New Delhi: This year Adil Hussain was seen playing a frustrated, overworked son to a father who is desperately seeking salvation in critically-acclaimed “Mukti Bhawan”.
Next he will be seen in a bunch of smaller roles in Rajinikanth’s much-awaited “2.0” and Neeraj Pandey’s “Aiyaari” and the 54-year-old actor says like any other artiste, he takes up some projects to pay his bills and some to satisfy his inner voice.
In an interview with PTI, Hussain says, “‘Aiyaari’ and ‘2.0’ are those small, tiny roles that I’m doing to pay my bills. Films like ‘Mukti Bhawan’ don’t pay me. So I have to sort of balance it – some for bill, some for dil (heart).”
The actor, who won the National Award (Special Jury Mention) this year for the Shubhashish Bhutiani- directed movie, says after constantly working in films for over eight years, he is in a good headspace right now, ready to devote some time to his first passion — theatre.
Hussain’s next stage project will be a one-man act narrating the gist of the Bhagavad Gita. He will play both Krishna and Arjuna with casting director Dilip Shankar, with whom the actor has earlier worked in films such as “The Reluctant Fundamentalist” and “Life of Pi”.

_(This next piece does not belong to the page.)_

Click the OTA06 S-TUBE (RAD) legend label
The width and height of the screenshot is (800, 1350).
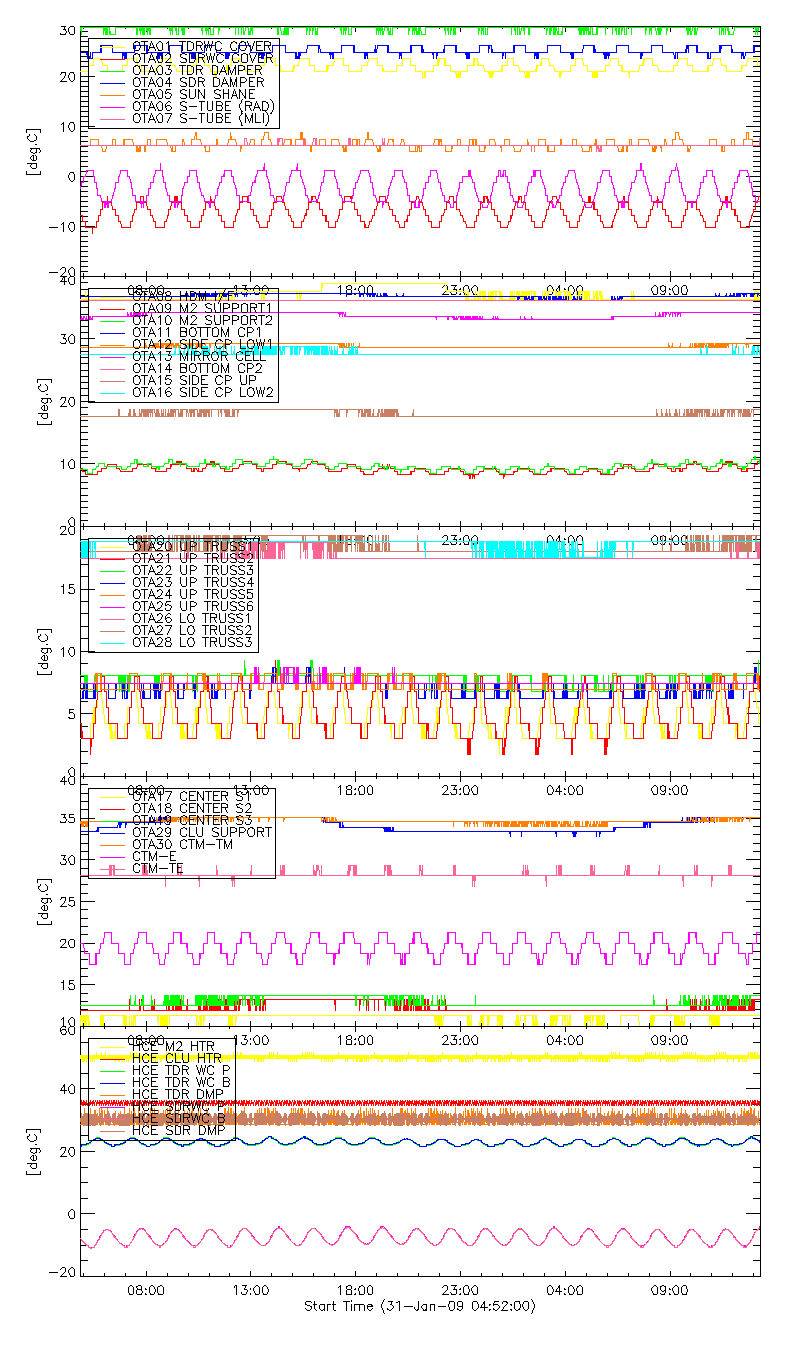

The actor says, “I’m ready to take the plunge. But, hands down, it will be a big shift from being a lazy film actor on the sets to theatre. I’ll have to retrain myself to go back to the medium. But somehow I have managed to make myself comfortable with it. It’s my training that helps me switch on and switch off.”
He has been a sought-after name language films such as Assamese, Bengali, Tamil, Marathi and Malayalam.
But it was only in 2012 when he shot for the Bengali film “Sunrise” that Hussain stopped worrying about being a good actor.
“With each role I used to be really stressed till 2012.I felt I had to do good. So my teacher in Puducherry said, ‘I know you’re good but that’s not enough, is it?’ I answered in affirmative and asked him how to go beyond that.
The actor said being true to the craft rather than being good at it helped him overcome his fear.
“Why didn’t I attempt it before? It’s like you’re jumping from the cliff and there are just two possibilities – you die or you fly. So that has been happening since I did a play and the film ‘Sunrise’ – I had no idea. The burden of being good has left my shoulders only recently.”
Hussain will be seen in an intense film, “Love, Soniya”, which stars “Lion” child star Sunny Pawar and Freida Pinto.
The actor also has Deb Medhekar’s directorial debut “Bioscopewala”, which is a modern adaptation of Rabindranath Tagore’s ‘Kabuliwala’ with veteran actor Danny Denzongpa in the title role.
“I play Mini’s father in the film. It’s a charcater inspired by photographer Prabuddha Dasgupta,” he says.